The medical company being sued by the family of Henrietta Lacks has filed a motion calling for the dismissal of the suit, claiming it’s “decades too stale to proceed.”
Lacks, a Black woman, was diagnosed with cervical cancer and died at 31 in 1951. However, before her death, doctors at Johns Hopkins collected samples of cells in her cervix and turned them over to researchers. Because of this, medical advancements for the development of vaccines and treatments for major illnesses, such as AIDS and even COVID-19 have been made. Her cells were also the first cells to be successfully cloned.
The motion was filed on behalf of Thermo Fisher Scientific Inc. and argues, “even under the most generous interpretation of when Plaintiff’s claim may have accrued, it is barred by Maryland’s three-year statute of limitations.”
According to the motion, the story of Lacks treatment by Johns Hopkins in 1951 and the widespread
subsequent commercial use of HeLa cells has been known for 50 years when Rolling Stone and Ebony magazines wrote on Lacks’ story in 1976. Since then, numerous articles and even a book
The Lacks family, which has retained civil rights attorney Ben Crump, argues in the suit that Thermo Fisher commercialized and profited off of HeLa cell products in various ways without permission from the Lacks family, while also knowing the cells were taken without Lacks’ permission.
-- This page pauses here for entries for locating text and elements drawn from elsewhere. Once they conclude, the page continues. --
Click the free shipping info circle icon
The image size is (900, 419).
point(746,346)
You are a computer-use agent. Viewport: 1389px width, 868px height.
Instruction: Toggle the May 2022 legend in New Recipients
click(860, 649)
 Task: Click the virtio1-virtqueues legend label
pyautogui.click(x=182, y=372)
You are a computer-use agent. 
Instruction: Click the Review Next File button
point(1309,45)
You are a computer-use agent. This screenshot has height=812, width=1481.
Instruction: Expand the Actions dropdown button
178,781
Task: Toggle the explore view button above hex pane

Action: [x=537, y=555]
“Compensating the Lacks family for its incredible contribution to medical science and research is long overdue, and decades of wrongdoing is not justification for continuing to ignore them. Instead of fighting this family, companies like Thermo Fisher Scientific should welcome the opportunity to right this wrong and be part of correcting the history of racial injustice in the U.S. medical system,” said Christopher Seeger, one of the attorneys representing the Lacks Estate in the litigation, in a statement.
The motion also argues against the continuing harm doctrine the Lacks estate uses in its suit. The plaintiffs argue the doctrine does not apply to unjust enrichment claims, which the Maryland Court of Appeals confirmed in a case earlier this year.
The motion adds that even if the doctrine applied to unjust enrichment claims, “it does not apply to “the continuing ill effects from [an] original alleged violation, as is asserted here.”
Thermo Fisher also argued the suit fails to plead that Thermo Fisher was not a bona fide purchaser for value, and even if the suit is not time-barred, the plaintiff’s unjust enrichment claim does not and cannot allege an underlying tort.